-- Provided data follows --
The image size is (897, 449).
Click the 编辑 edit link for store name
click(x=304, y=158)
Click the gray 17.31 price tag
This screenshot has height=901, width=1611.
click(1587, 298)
-- Provided data concluded --
## Exercise directions:
Your response must repeat the entries above exactly, in full.

## Written answer:
The image size is (897, 449).
Click the 编辑 edit link for store name
click(x=304, y=158)
Click the gray 17.31 price tag
This screenshot has height=901, width=1611.
click(1587, 298)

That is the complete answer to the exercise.